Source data

--- --- ---

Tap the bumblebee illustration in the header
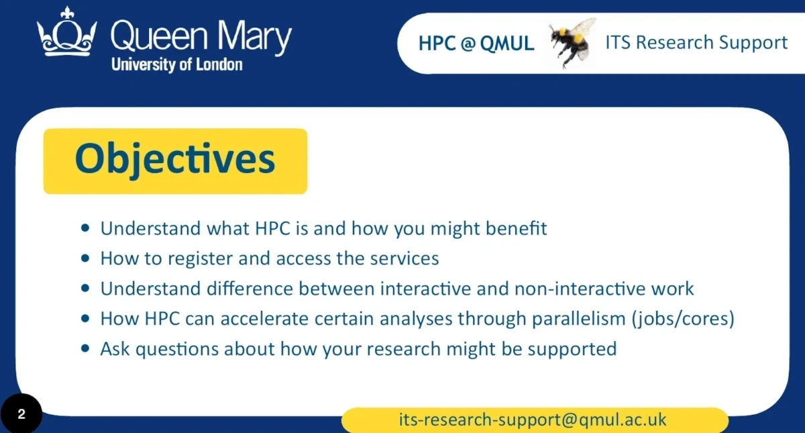click(x=572, y=42)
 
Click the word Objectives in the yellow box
click(x=175, y=159)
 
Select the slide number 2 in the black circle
click(x=21, y=414)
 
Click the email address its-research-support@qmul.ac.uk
click(x=533, y=420)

--- --- ---

● **WHAT TO PRODUCE**: Rewrite all of the data above line by line. Scale every click coordinate by 2.3 and round it to a whole number, with halves rounded up. Keep every other line unchanged and omit the pictures.

● **ANSWER FOR THE TASK**:
Tap the bumblebee illustration in the header
click(x=1316, y=97)
 
Click the word Objectives in the yellow box
click(x=403, y=366)
 
Select the slide number 2 in the black circle
click(x=48, y=952)
 
Click the email address its-research-support@qmul.ac.uk
click(x=1226, y=966)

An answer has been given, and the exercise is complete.